In speaking of wanting to get past this chancy "state", there's also a notion that this-right here right now-is where any artist needs to be. In a place of doubt, unsureness. So the fact that the hand does not perfectly correspond with the brain, even if this is a transient state, may be the answer. This is a place lacking in perfection, but filled with raw intent...

Sunday, May 31, 2015

Re discovery

I just unearthed about 200-or is it 300? paintings on paper from the period of about six months before I was out of my house (and first marriage) till the time after my folks died. Lotsa work, all "off topic" in the sense that this stuff little resembles my sculptural work from the time.
Considering I'm painting again (several years later, after a notable hiatus) makes me wonder just how I've been avoiding it for so long.
Looking at all these paintings afresh is like opening a box of hidden goods, which might as well be treasure for me. You may have guessed that, for the most part,  I'm not unhappy with these works.
I'd like to clap my hands and have them all documented and in other people's hands, but this will not happen by itself. The reality: a lot of photography and mounting ahead. The reason: I don't want to deny that these paintings exist nor leave their care up to whoever is left behind-especially Laura…
Time to show them and possibly sell a few…Below are two examples -they measure 10.5" X 13.75", which is the size of the watercolor pad from which they were painted.


Saturday, February 7, 2015

Here's what

Two (ok, three) thoughts:
Reading quite a bit-and all of a sudden have a greater interest not only in procuring books, but in actually reading them.
Middlemarch-ypu, it's taken me a lot to get started with this Victorian novel-which some consider one of the finest books ever written-and i am engrossed in it and almost don't want it to end…this surprising, as for quite a while I checked my progress via the bookmark's trudging through the pile of pages.
I'll begin-once again-The Recognitions-the William Gaddis book, which is another monster which  promises the same sort of conclusions and sense that Gravity's Rainbow held for me (NOT-I never have yet finished that one).
Roberto Bolano lost me with his Primitive Detectives story and I've been swamped even by many short stories-dunno what accounts for this most recent interest in sitting up straight by a good strong light and giving myself to another's narrative.
I'm so fucking disillusioned with my art and the art "world" and what is considered good lately.
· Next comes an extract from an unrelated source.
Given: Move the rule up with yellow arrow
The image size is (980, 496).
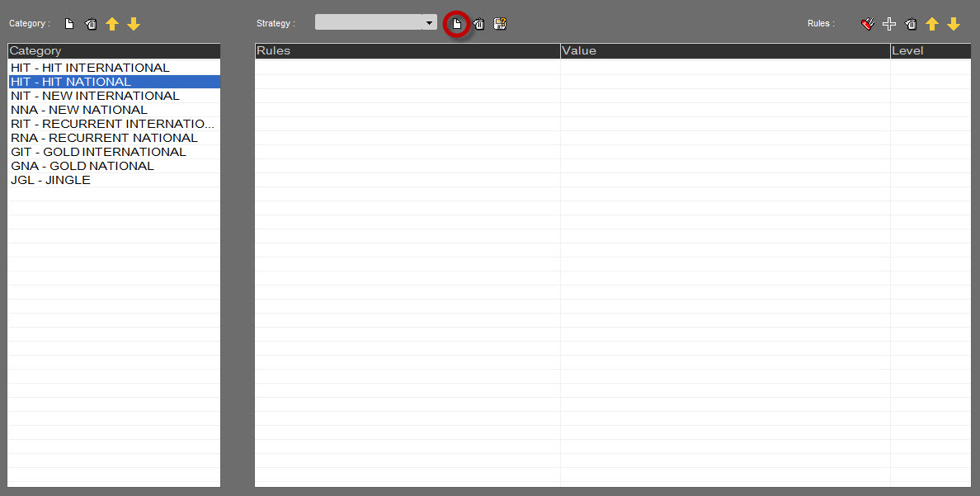Looking at the screenshot, I should [932, 24].

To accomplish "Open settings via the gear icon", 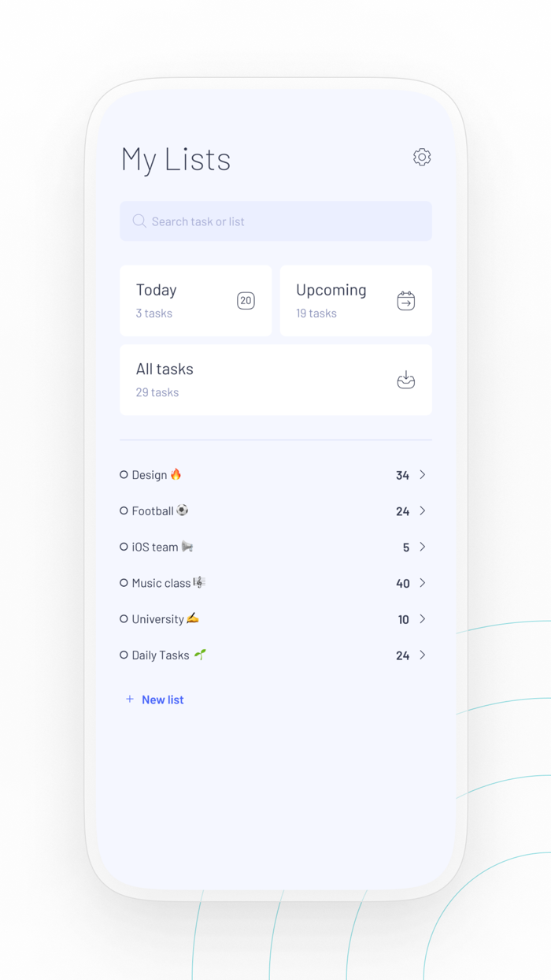I will pos(422,158).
No, i know I shouldn't be: I'm too damn old and "wise" (or is that wizened?) to mistake that path… how, at this age, could I see it laden with jewels as opposed to the reality, which is to know that it's laden with blood and body parts. S'pose I tired of  the self-admonition this week (Shut up and keep working) and demanded to know why the hell nobody even casts a glance at what i'm doing. Some days it really all is one big joke.
Writing this in order to prime the pump and start writing again- suffering in silence is for the birds and why not turn these black thoughts into words, paragraphs, letters? I still believe that anger is an energy.